Group: Department of Pharmacology Seminars

Category: Lectures & Meetings

Description:

The Department of Pharmacology and the Center for Synthetic Biology are pleased to present a seminar by Faculty Candidate, Ross Thyer, Ph.D., Postdoctoral Research Fellow, Center for Systems and Synthetic Biology, University of Texas at Austin.

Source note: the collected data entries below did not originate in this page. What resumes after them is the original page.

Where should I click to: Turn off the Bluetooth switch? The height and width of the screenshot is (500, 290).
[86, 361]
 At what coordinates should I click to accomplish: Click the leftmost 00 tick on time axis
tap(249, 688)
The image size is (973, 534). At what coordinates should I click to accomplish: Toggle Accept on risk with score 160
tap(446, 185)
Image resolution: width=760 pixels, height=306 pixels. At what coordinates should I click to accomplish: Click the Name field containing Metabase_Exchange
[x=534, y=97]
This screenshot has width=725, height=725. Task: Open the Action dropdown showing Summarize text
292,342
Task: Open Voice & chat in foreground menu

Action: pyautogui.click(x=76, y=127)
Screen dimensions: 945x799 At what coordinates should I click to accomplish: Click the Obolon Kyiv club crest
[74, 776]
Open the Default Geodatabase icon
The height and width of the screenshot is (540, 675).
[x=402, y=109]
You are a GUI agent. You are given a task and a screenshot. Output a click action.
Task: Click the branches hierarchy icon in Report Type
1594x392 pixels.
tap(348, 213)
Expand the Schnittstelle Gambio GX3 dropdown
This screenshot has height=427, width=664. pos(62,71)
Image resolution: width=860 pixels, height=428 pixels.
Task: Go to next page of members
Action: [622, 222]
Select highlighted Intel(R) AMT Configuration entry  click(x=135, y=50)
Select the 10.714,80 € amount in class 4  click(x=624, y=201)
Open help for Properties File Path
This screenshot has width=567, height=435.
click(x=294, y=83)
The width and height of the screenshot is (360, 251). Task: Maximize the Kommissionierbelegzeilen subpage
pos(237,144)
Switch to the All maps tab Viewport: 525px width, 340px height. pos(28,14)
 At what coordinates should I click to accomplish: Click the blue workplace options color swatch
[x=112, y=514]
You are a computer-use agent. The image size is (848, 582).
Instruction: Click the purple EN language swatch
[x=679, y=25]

Below is a brief description of the seminar as described by Dr. Thyer:

The sequence of a protein defines its structure and ultimately its function. While traditional protein engineering efforts have greatly enhanced our ability to customize nature and resulted in the modern bioeconomy, some functionality is difficult or impossible to achieve with standard protein sequences. Nature's solution to this problem is to expand the pool of building blocks available for protein synthesis through the use of non-canonical amino acids such as selenocysteine, a rare, naturally occurring amino acid which has a mosaic distribution across all domains of life. Unlike canonical amino acids, selenocysteine does not exist freely, and is directly synthesized on its tRNA which is pre-charged with serine. In bacteria, selenocysteine is co-translationally incorporated in response to specific opal stop codons, designated by the presence of a selenocysteine insertion sequence (SECIS) element which recruits the selenocysteine specific elongation factor and charged tRNASec needed to reassign the UGA codon. The SECIS element is a stem-loop RNA structure immediately following the UGA codon and forms part of the coding sequence in bacterial selenoproteins. With a low pKa and strong nucleophilicity, the site specific incorporation of selenocysteine has great potential for protein engineering, but the sequence constraints imposed by the adjoining SECIS element severely limit its use. Using an amber suppressor tRNASec variant and a recoded E. coli host to overcome these problems, we have produced new recombinant seleno-scFvs with improved formation of covalent diselenide bonds and increased resistance to reducing conditions compared to their disulfide counterparts.